A therapist has to eat and it would help us to have some sort of roof over our heads but by and large, therapists are not in it for the money.

Well, the healing process within you has already begun. That's natural and what happens to us human beings. But it may well help to safeguard such a healing process by taking it into a place where professional therapists can guide the development of such a healing process. Therapy cannot automatically cure and I'd personally be very suspicious of anyone who claims they can "cure" this or that using this or that therapy. I can be struck off as a trainee for suggesting I can "cure" anything. Therapy doesn't cure or heal so much as you heal and cure through therapy.

The development of the relationships and establishment of trust of course takes time and that's natural and fine. We all heal at different paces and in different ways. Some therapy approaches will be right for you and some won't so it's fine if you give something a go and it doesn't work the way you want it to at first. There's a lot of trust involved in therapy but not so much in terms of trusting your therapist. No, trusting yourself is the biggest thing in therapy. Trusting that change happens and will happen, that positive steps can be taken and made even when the cognitive part of the mind has evidence that they can't be....trusting the wider mind and trusting that the person is not the problem and is beyond the comprehension of the problem.

It's not our darkness that scares us so much as it is our light and so many people have a fear of change....how on earth are they going to handle the full expression and illustration of their brilliance?
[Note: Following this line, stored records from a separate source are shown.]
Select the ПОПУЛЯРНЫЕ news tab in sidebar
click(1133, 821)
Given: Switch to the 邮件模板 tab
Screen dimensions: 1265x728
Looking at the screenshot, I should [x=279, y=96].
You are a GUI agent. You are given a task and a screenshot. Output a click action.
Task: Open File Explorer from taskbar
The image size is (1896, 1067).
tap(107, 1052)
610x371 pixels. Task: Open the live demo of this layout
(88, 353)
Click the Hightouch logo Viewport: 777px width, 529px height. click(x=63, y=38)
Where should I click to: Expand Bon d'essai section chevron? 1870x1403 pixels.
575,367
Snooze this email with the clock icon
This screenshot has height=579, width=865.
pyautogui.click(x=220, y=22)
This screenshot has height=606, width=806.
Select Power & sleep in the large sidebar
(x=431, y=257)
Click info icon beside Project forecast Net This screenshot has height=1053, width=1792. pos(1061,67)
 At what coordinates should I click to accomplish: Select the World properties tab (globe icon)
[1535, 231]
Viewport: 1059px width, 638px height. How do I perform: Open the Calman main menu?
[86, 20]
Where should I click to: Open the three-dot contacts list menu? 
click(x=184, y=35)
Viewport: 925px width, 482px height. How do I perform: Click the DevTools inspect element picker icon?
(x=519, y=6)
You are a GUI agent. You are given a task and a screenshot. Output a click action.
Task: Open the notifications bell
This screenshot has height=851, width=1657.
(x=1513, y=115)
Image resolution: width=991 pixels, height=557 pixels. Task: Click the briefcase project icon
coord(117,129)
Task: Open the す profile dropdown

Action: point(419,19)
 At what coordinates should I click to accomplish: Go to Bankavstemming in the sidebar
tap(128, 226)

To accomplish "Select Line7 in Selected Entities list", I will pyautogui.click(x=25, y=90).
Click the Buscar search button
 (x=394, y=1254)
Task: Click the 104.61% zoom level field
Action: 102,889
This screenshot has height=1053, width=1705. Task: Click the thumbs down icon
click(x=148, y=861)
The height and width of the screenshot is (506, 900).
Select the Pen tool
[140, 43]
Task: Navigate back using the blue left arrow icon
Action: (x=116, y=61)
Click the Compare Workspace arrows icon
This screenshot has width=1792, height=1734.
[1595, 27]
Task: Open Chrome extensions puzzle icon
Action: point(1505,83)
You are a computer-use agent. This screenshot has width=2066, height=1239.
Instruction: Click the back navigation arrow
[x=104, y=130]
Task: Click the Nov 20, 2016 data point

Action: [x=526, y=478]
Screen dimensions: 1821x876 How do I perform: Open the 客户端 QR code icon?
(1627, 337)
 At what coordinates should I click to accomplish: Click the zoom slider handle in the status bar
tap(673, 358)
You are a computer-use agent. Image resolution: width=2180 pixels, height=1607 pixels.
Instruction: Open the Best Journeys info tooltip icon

How are they going to handle being confident in social and romantic situations? It is a process that takes time, trust and love and you find those in therapy.

It's not therapy or drugs. It's a combined healing approached dedicated to what the individual needs and what the individual needs are.


----------



## droen (Jul 27, 2010)

I don't know your situation, but as someone who didn't have a soul to talk to about my issues before going into therapy it helped out a lot. Not directly, but I believe it paved the way to where I am now. If I hadn't gone, I probably would never have opened up to my parents about what's going with me. I never would have the close relationship I have with my good friend. I have not overcome SA and I still have a long road ahead of me, but I can confidently say that I'm in a much better place than I was before therapy.

I asked my therapist once, "How do you deal with having to listen to so many people's problems everyday". She told me something along the lines of being trained not to let the patients problem also affect them. But she did tell me that sometimes it does get to her, though she didn't get specific about the certain instances that got to. Therapist are human and imperfect like the rest of us. They are capable of getting personally invested in a patient and they don't have all the answers.


----------



## senrab (Apr 23, 2006)

Yes it does help me. If nothing else, it helps me to get out of my house and hold down a job.


----------